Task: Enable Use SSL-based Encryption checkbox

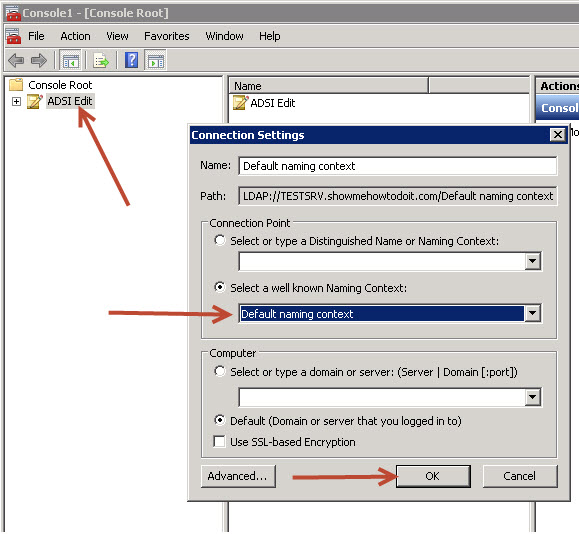Action: coord(219,441)
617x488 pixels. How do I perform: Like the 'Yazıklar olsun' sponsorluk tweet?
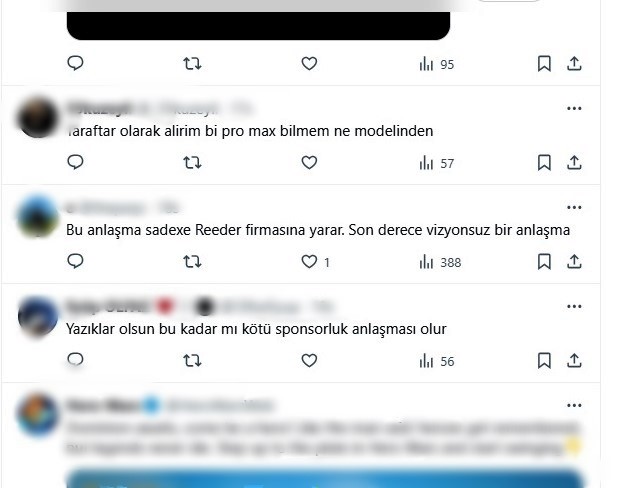click(309, 360)
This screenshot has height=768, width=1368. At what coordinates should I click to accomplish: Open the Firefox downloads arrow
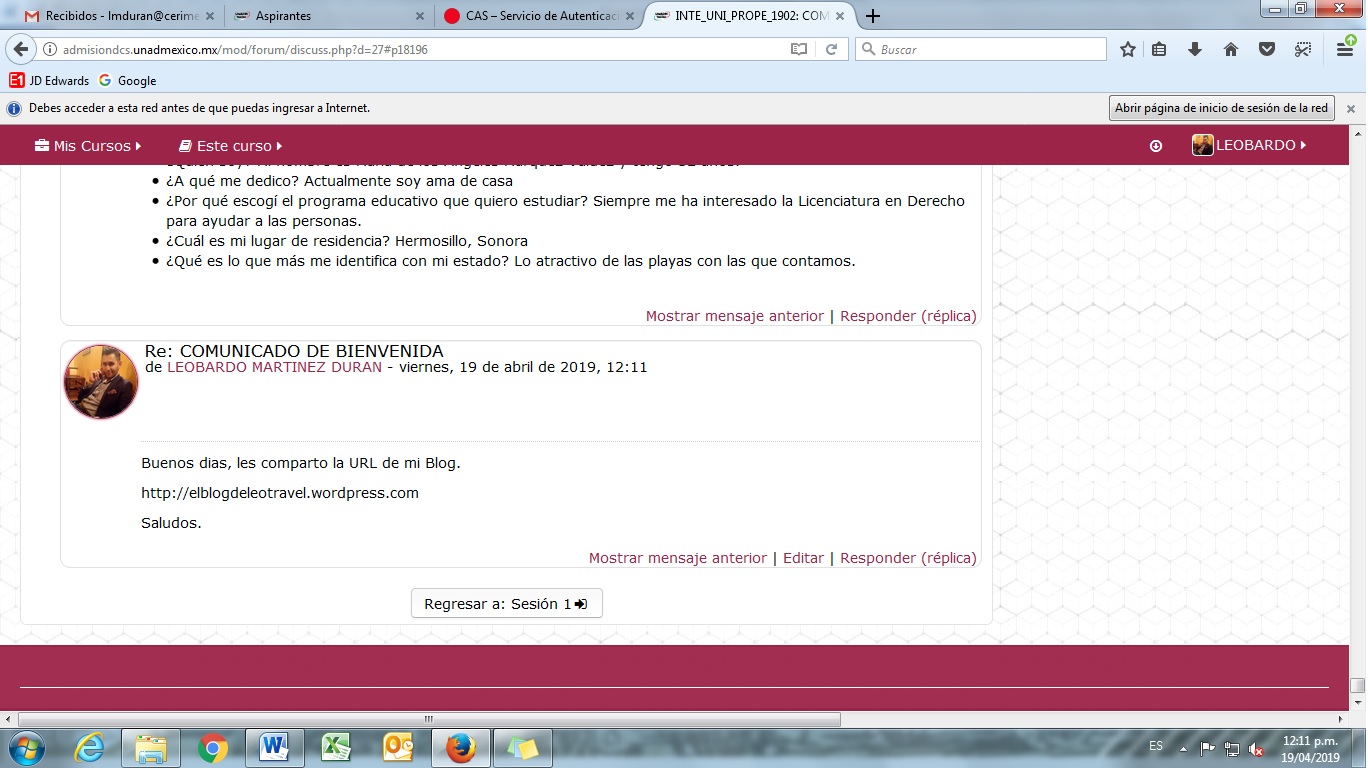click(x=1194, y=49)
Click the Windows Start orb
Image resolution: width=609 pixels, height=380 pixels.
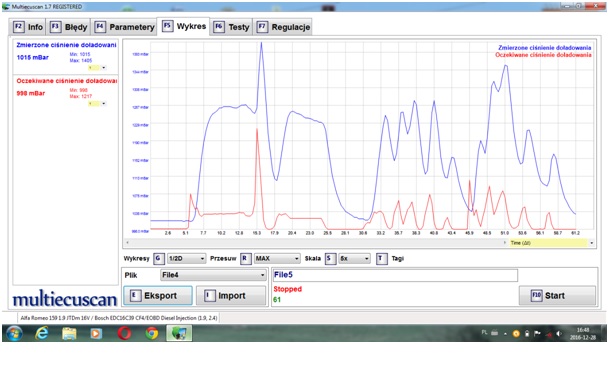(14, 333)
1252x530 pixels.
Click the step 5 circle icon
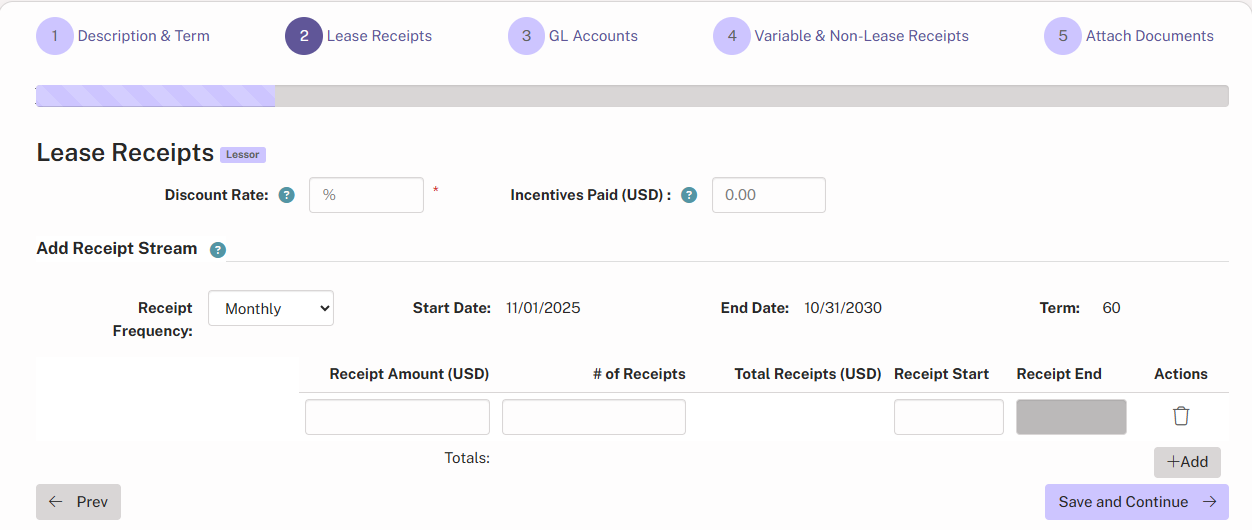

========

Problem details:
In the listing above, retype exactly, and only, the lines from the one containing "Click the Windows Start orb" through the last line, both included. Omit the pictures.

Written solution:
Click the Windows Start orb
Image resolution: width=609 pixels, height=380 pixels.
(14, 333)
1252x530 pixels.
Click the step 5 circle icon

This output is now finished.